O museu fotográfico Winterthur criou recentemente um vídeo satírico afirmando que “a Suíça é falsa”. Em colaboração com a JUNE Corporate Communications e o artista de IA Patrick Karpiczenko, o vídeo apresentou conteúdos gerados por inteligência artificial que questionavam a autenticidade da Suíça e brincavam com diversos clichês da desinformação — desde controle mental até o domínio suíço sobre as finanças globais.
Este sinal indica uma virada estratégica: não temos mais cultura apenas para mostrar arte, mas para ensinar “como ver”. Museus como o Fotomuseum não apenas exibem obras — eles defendem nossa capacidade de distinguir o real do fabricado, cultivando uma visão ativa, crítica e resistente à desinformação.
E DAÍ?
Se o sinal ganhar escala e distribuição
Instituições culturais vão adotar estratégias disruptivas para promover alfabetização visual, aproveitando a ironia e a sátira para envolver o público.

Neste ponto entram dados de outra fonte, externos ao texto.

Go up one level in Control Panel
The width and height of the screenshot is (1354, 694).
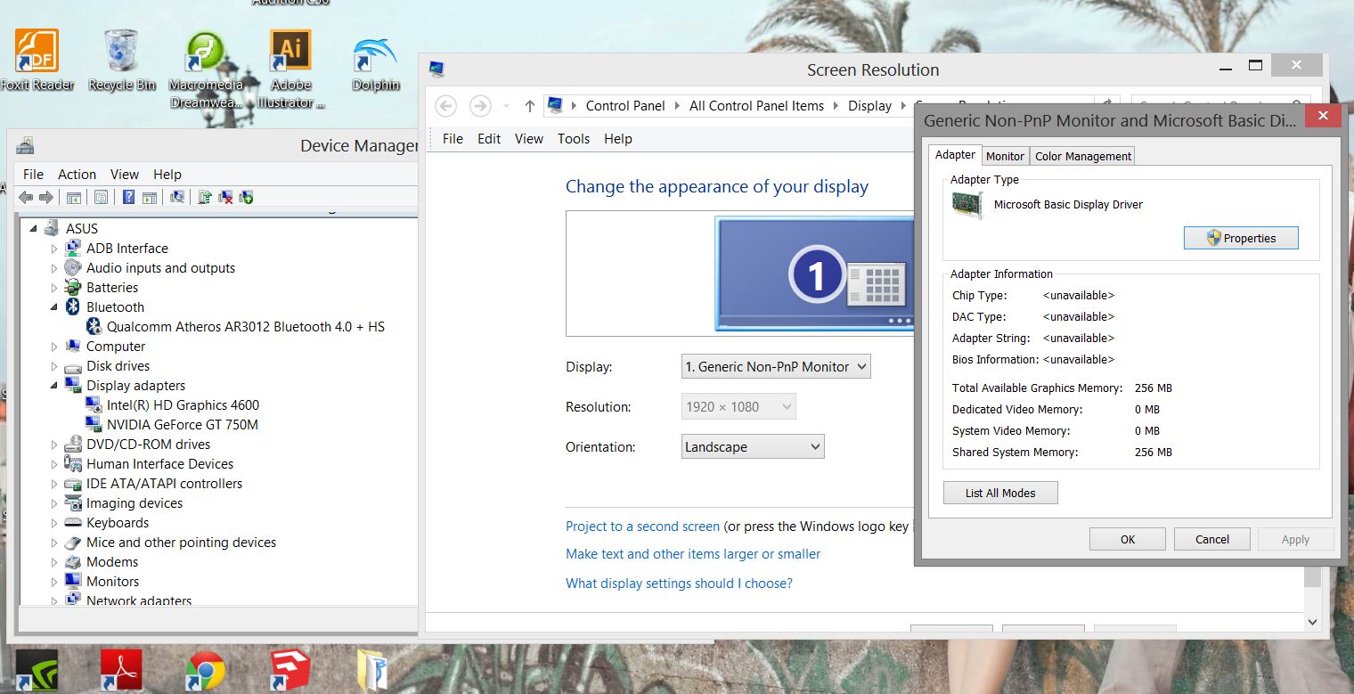[x=529, y=106]
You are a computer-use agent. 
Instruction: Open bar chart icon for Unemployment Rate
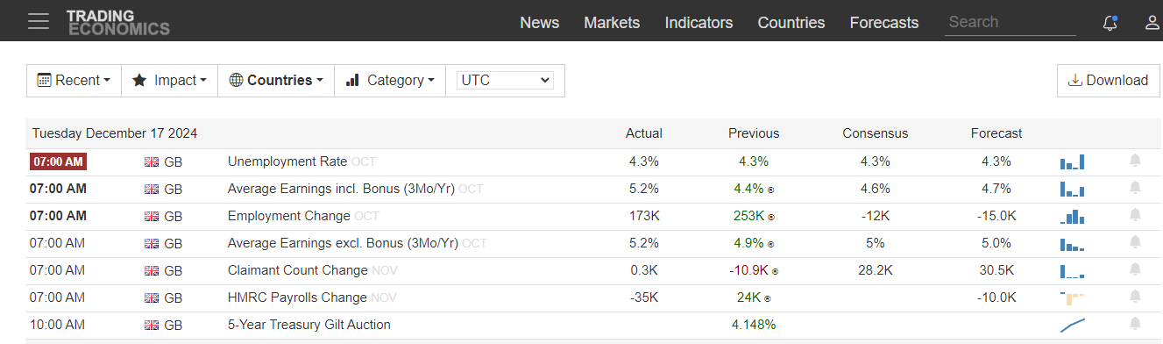click(x=1072, y=161)
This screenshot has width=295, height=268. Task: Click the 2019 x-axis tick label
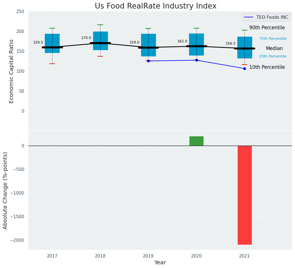pyautogui.click(x=148, y=256)
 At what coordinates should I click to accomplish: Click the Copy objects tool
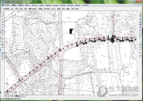[x=140, y=16]
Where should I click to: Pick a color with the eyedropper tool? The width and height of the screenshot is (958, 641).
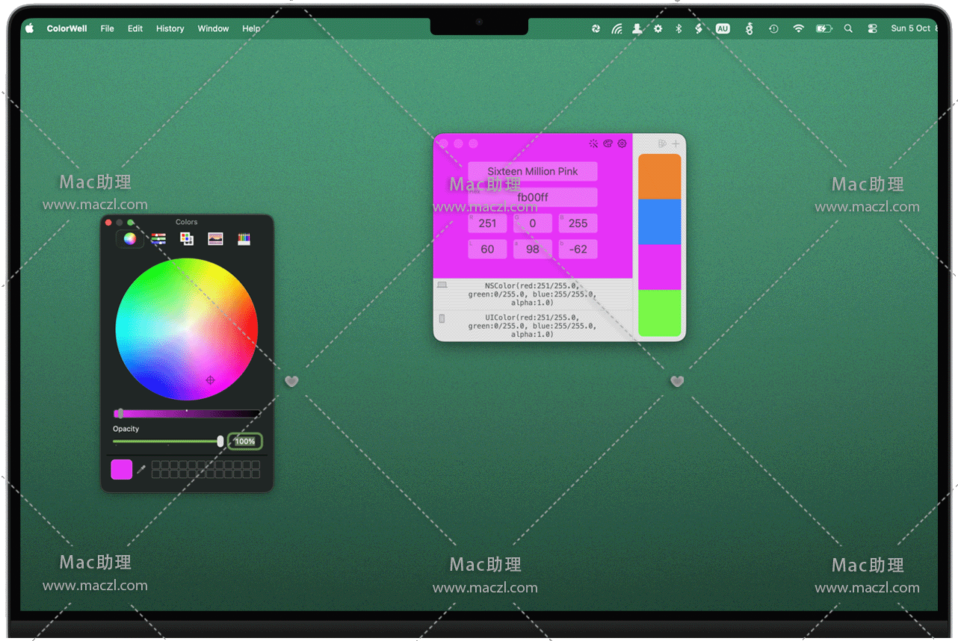[x=141, y=469]
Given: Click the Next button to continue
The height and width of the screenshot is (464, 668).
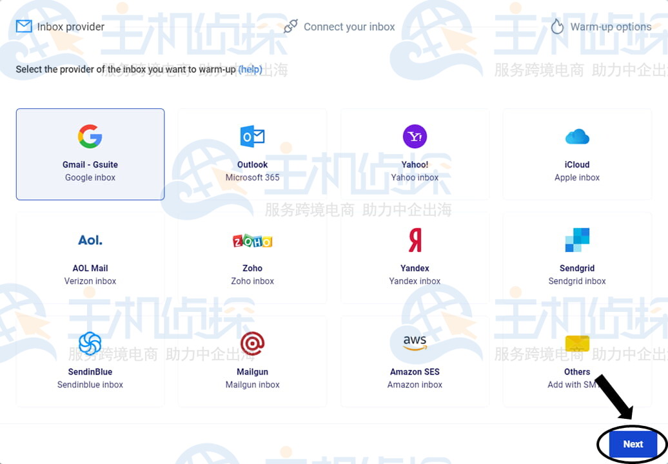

Museus e galerias passam a atuar como curadores críticos de IA, oferecendo espaços para explorar “como somos enganados” — não só contando histórias, mas também mostrando como elas são construídas.
Educação midiática e visual ganha força: esse tipo de campanha pode ser usado em sala de aula para ensinar sobre deepfakes, manipulação e análise crítica das imagens.
Se/quando o sinal se tornar mainstream
Campanhas culturais e comerciais podem adotar abordagens semelhantes — brincar com a realidade para fazer um alerta — criando um novo gênero de comunicação anti-desinformação.
Expectativa pública mudará: as pessoas passam a questionar, por padrão, toda imagem recebida — uma “imunidade visual” coletiva começa a se consolidar.
Cultura da pausa reflexiva: momentos de desconstrução visual se tornarão comuns em espaços públicos e online, tornando-se práticas necessárias em tempos de saturação sintética.